Helen Cox’s third in the series featuring her librarian-turned-detective Kitt Hartley is decidedly darker than her earlier adventures. While offering the same atmospheric charm, eccentric characters, an intricate plot and some genuinely amusing moments, this attempt at a literary Golden Age mystery falls short on several fronts.
Add to that the massive suspension of belief required to accept that the murder victim was prescient enough to predict her own death; smart enough to leave clues to the killing written in Anglo-Saxon (as everyone does, of course!) scattered about, but stupid enough to take no precautions other than buy an illegal pistol are a bit much to swallow!
The idea of a librarian sleuth at the heart of a mystery series is fine, and as it develops Cox’s protagonist Kitt, whose detective ‘knowledge’ has been gained from years of reading novels from Christie to Rankin, seems to be losing her cloak of fabled Yorkshire bluntness. I have always found her rude, sarcastic, arrogant, mean and thoughtless, dismissing those she considers not as intelligent as she is, but love does seem to be mellowing her – and her previously appalling dress sense.
The man in her life, Detective Inspector Malcolm Halloran, the main focus of the story, lost his wife to a serial killer – another policeman – five years before in the same village where the latest killing has occurred. It is identical, right down to the runic symbols carved into the victims’ hands. Even though this isn’t his case and he has been specifically warned off by senior officers, Halloran, who is still deeply affected by his wife’s death, cannot stay away.

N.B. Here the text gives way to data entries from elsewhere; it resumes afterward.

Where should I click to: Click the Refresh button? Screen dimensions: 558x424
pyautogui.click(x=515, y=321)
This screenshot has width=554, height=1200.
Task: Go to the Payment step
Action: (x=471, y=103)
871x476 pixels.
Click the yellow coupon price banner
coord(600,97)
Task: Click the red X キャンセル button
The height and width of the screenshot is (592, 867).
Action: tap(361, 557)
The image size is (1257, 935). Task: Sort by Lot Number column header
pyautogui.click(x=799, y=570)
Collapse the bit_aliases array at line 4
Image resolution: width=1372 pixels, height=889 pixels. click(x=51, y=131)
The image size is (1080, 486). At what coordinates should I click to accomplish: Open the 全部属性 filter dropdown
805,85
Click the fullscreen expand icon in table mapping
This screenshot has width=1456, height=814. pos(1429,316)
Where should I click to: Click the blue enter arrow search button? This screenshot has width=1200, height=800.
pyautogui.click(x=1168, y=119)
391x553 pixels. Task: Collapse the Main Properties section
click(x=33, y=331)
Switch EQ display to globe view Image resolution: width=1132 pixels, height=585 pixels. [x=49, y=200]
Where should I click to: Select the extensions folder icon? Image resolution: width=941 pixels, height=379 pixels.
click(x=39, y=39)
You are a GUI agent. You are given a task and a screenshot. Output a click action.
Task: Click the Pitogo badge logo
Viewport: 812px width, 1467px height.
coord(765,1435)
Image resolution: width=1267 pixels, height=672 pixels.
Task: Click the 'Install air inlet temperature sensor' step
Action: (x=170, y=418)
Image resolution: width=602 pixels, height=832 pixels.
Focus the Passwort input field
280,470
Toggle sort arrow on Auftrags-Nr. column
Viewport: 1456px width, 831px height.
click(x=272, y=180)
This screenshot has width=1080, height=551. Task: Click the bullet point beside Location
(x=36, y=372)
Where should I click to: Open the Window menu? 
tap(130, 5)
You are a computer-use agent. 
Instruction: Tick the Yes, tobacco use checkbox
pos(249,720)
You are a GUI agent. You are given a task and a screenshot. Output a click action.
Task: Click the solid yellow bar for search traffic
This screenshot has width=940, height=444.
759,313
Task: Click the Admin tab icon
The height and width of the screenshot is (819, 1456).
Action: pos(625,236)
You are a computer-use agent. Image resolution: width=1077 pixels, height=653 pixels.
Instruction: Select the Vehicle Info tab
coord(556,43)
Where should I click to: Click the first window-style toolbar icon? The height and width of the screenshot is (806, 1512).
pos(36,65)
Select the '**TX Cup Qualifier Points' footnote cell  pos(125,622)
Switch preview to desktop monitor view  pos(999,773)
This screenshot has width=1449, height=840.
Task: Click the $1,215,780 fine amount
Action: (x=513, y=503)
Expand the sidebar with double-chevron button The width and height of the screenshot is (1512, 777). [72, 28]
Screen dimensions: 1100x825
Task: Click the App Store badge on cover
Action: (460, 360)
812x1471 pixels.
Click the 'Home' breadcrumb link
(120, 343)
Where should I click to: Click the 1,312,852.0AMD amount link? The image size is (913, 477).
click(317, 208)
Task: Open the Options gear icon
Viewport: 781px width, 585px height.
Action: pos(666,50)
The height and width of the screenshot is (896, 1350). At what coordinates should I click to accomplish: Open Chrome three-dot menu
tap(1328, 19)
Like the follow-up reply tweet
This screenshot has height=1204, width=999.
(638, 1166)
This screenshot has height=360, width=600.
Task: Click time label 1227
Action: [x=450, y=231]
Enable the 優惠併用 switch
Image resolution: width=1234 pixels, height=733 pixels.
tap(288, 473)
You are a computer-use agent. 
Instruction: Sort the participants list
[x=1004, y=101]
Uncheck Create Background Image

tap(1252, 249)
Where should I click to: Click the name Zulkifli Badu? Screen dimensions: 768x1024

Kitt takes holiday leave from the library and joins him in the village. The investigation, at first with the co-operation with local officers, becomes deeply personal to both of them and decisive for their developing relationship. As usual she enlists the help of eclectic characters from previous stories, including self-appointed psychic Ruby, to solve this case.
Despite the fact that this story is not without its faults, I enjoyed it and am beginning to warm to Kitt the detective. Cox, whose previous literary ventures were non-fiction or romance, really knows how to write. There is a literary connection, complete with complex clues, and of course, conveniently, a librarian on hand to solve them. The clues, twists and red herrings are cleverly placed, although the action-packed denouement stretches the imagination more than a bit.
There are some lovely descriptions of the moors and their unique inhabitants; fun references to classic detectives; and wonderful send-ups of the pompousness and intellectual snobbery of many involved in the antiquarian field.
This is a fine addition to what has been a developing and interesting series. If the flame-haired Kitt continues like this, she’ll never be cosy, but I may even grow to like her in the future!